— Start of SOURCE —

Showers are wonderful things.  But they can also be very dangerous and unpredictable.  Awareness is the first step, but this is a problem that has no easy solution.  Shower roaches are the number one cause of shower-related slip-deaths.  Probably.  Nobody was able to ask them what they saw before slipping and dying because they were dead already, and the roach probably scurried down the drain to plot with his roach buddies about who their next victim would be.  And maybe you've never considered shower serial killers or encountering a horrifying version of your future self, but you will now.  I don't think Douglas Adams knew how prolific he really was when he said that, at all times, you must know where your towel is.  


*Read: English major with concentration in creative writing, but whatever.

Monday, February 27, 2012

She said..."No comment."

A weird thing happened today.  We were working on vocabulary, and for reasons I can't recall, somebody mentioned Jet Lee (or is it Li?).  I thought it would be a nice time to give a useless bit of trivia, so I told the group about how Jet died as a result of what may or may not be a curse.  Having brought sacred Eastern secrets of martial arts to the Western world, many believe he was cursed and that was why he died.  Maybe it was Bruce Lee who brought the curse upon his family.  Either way, the conversation that followed went like this.

Student: A curse?
Me: Well, that's what they say, yes.
Student: But there's no such thing as curses, because God makes those decisions, right?
Me: It depends on what you believe...  There are some people who do believe in curses.
Student: Do you believe in God?
Me: I don't want to talk about that right here.  It's not something we talk about at school.
Another student: I bet she doesn't.

....That was unexpected.  I didn't know how to react to that.  What I did was assert that we were in a government building and it was not the place to discuss things like religious belief.  But it struck me, because this was maybe the first time in my life that it has ever been suggested that I didn't believe in God.  Let me make this clear before I go on, that I most definitely do believe in God.  But if you asked me my religion, I would answer, "tolerance."  To me it's not about a label or a status, it's about a feeling.  I don't want to sound like a vapid LA model, but I consider myself to be much more spiritual than religious.  I believe there is something there.  But I find too many problems with the organization of the Church to subscribe explicitly to a doctrine.

Anyway, as I spent most of my school years being seen as the goody-goody honor student who listened to Bach in her spare time when not reciting memory verses facing upward, it was strange to hear a student suggest that I am not a believer in the Divine.

— End of SOURCE —
— Start of DATA PROVIDED —

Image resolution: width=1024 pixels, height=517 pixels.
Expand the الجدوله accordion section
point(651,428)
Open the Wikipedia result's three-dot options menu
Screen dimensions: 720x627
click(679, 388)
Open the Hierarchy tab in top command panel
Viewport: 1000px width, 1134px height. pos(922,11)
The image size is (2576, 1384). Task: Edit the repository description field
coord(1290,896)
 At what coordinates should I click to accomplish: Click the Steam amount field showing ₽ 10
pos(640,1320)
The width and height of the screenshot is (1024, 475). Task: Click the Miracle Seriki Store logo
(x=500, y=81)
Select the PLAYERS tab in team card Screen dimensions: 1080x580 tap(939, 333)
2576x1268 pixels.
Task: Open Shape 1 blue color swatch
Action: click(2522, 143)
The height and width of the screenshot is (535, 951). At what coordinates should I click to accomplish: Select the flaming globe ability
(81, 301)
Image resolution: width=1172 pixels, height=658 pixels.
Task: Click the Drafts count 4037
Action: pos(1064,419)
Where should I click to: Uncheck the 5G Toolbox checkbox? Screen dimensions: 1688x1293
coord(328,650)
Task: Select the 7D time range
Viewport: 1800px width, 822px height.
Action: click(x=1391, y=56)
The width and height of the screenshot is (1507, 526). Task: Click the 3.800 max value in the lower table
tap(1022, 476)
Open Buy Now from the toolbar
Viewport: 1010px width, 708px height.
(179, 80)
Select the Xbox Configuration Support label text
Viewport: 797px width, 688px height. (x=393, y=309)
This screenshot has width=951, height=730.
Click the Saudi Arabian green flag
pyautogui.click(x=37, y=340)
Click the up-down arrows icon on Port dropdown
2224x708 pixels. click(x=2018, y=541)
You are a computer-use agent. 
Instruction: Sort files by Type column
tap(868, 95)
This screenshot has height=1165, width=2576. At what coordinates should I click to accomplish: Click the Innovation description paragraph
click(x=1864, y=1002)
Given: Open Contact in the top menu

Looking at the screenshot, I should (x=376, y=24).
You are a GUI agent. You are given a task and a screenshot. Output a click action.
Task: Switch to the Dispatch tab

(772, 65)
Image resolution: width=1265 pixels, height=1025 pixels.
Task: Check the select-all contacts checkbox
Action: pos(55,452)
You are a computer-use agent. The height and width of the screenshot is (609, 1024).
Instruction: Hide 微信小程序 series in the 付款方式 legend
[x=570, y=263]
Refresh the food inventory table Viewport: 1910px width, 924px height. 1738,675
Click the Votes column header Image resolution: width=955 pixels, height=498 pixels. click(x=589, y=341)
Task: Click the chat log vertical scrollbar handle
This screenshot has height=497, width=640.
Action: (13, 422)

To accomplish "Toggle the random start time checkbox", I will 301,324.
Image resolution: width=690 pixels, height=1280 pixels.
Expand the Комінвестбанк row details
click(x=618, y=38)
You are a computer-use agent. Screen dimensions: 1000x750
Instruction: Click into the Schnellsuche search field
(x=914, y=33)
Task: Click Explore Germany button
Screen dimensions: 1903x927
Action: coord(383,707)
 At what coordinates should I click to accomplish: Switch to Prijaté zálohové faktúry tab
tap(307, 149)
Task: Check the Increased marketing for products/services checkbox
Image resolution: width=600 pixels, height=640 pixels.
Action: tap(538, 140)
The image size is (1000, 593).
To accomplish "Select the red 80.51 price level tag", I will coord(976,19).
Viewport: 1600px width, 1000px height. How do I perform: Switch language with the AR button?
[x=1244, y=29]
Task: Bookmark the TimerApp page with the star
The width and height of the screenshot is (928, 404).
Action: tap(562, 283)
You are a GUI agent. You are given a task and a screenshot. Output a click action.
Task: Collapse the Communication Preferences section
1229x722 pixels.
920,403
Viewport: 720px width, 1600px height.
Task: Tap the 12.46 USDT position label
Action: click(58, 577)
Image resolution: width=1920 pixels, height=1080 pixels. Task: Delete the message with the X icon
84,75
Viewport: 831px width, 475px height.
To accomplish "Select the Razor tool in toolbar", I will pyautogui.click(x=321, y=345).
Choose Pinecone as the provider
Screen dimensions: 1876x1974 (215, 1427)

— End of DATA PROVIDED —

## WHAT TO WORK ON
1. Which lines of the listing contain the string "resolution", with case counting? List each of them in full.
2. Extend the blog entry about the classroom talk on curses and belief in God, starting after its final sentence.

## FINAL ANSWERS
1.
Image resolution: width=1024 pixels, height=517 pixels.
Image resolution: width=1172 pixels, height=658 pixels.
Image resolution: width=1265 pixels, height=1025 pixels.
Click the Votes column header Image resolution: width=955 pixels, height=498 pixels. click(x=589, y=341)
Image resolution: width=690 pixels, height=1280 pixels.
Image resolution: width=600 pixels, height=640 pixels.
Image resolution: width=1920 pixels, height=1080 pixels. Task: Delete the message with the X icon

2.
Why didn't I answer?  When I was a student, I thought it was silly that teachers weren't allowed to say who they voted for, what their politics were, or what they believed in.  We're together for hours a day; why can't we know what they believe?  But, along with many other mysterious teacher rules, this one was explained in graduate school.  I don't want to risk alienating any of my students.  If a student doesn't believe in anything, I don't want them to feel alone among a sea of bible belters.  I don't want to express my opinions on any of these issues, because I want students to be able to see me as someone they can relate to in as many ways as possible.  I don't want it to just be assumed that in my classroom we are all middle class, we are all Christian, and we are all Republican.  Not everyone is like that, even here in the South -- and I don't want any of my students to feel isolated because of their beliefs or home lives.

Just after the Columbine shootings, a book was released called She Said Yes, about the girl who unashamedly pronounced her love of God at the face of a gun.  I remember asking myself what my answer would be if I were ever met with such a scenario. Would I say yes?  Would I risk dying to answer a simple question?  What if I had kids at home; could I leave them without a mother because of my honesty?  But if I said no, could I forgive myself?  Christianity teaches forgiveness, but does it "count" if you go into the question thinking "I'll just say no, and God will forgive me."  I can't help but think that that's not how the whole process is supposed to work.

Then there are the irritating-as-all-get-out facebook posts.  "98% of people won't stand up for God.  Repost this if you are one of the 2% that will."  Such a post has inspired spin-offs such as "98% of people will not admit their love of dragons.  Repost if you  are one of the 2% who is not ashamed to stand up for what you love," and so on.  Every time I see this, I wonder how much attention we really have to cause to our religious beliefs.  Can't we be quietly religious, and not bombard facebook with it?  Does not reposting mean that I don't love God?  Of course not.  Does posting mean that I do  love Him?  No.  Something like that is between God and myself, and more and more I feel it should stay that way.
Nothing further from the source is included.